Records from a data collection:

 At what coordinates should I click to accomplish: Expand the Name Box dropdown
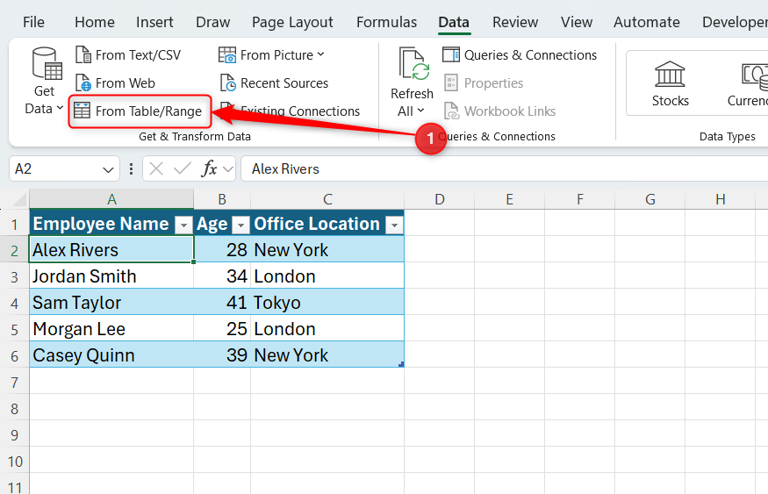(x=109, y=169)
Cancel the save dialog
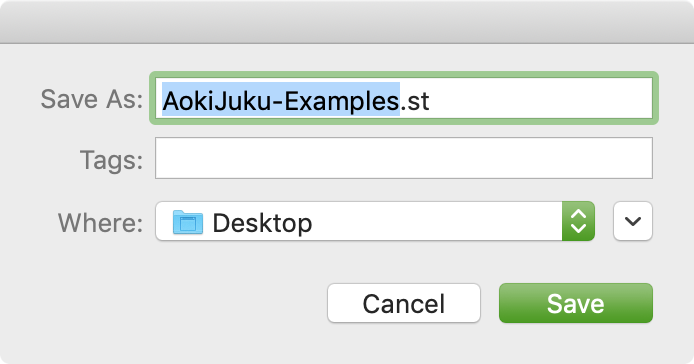Viewport: 694px width, 364px height. 404,303
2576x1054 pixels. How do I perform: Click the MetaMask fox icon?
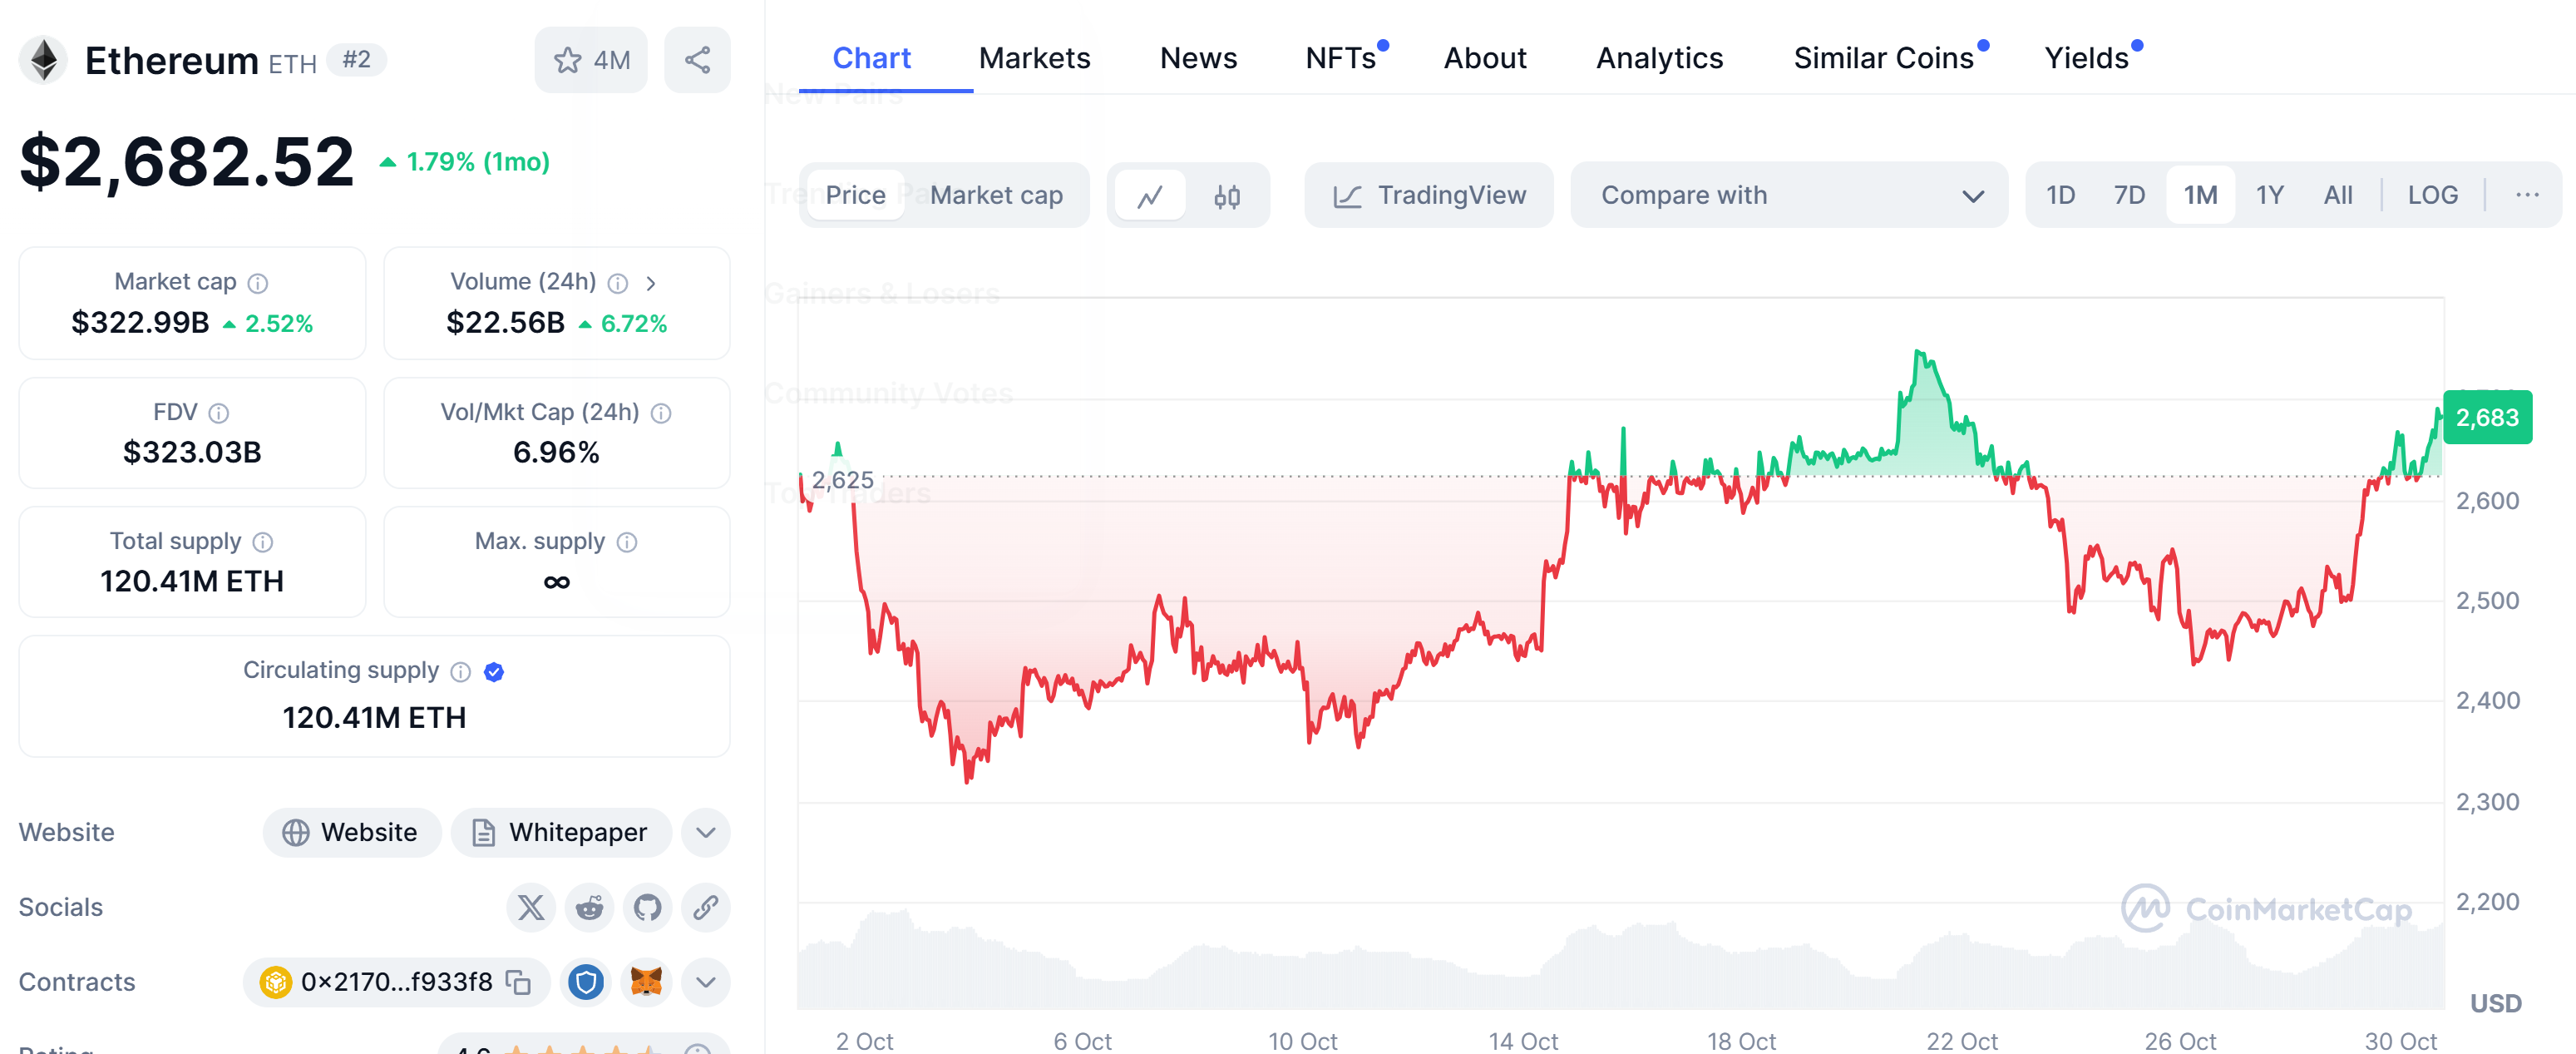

AIM OF THE EXERCISE.
Set down every record word for word and leave out the pictures.

SOLUTION TO THIS PROBLEM.
 At what coordinates should I click to accomplish: Expand the Name Box dropdown
(x=109, y=169)
Cancel the save dialog
Viewport: 694px width, 364px height. 404,303
2576x1054 pixels. How do I perform: Click the MetaMask fox icon?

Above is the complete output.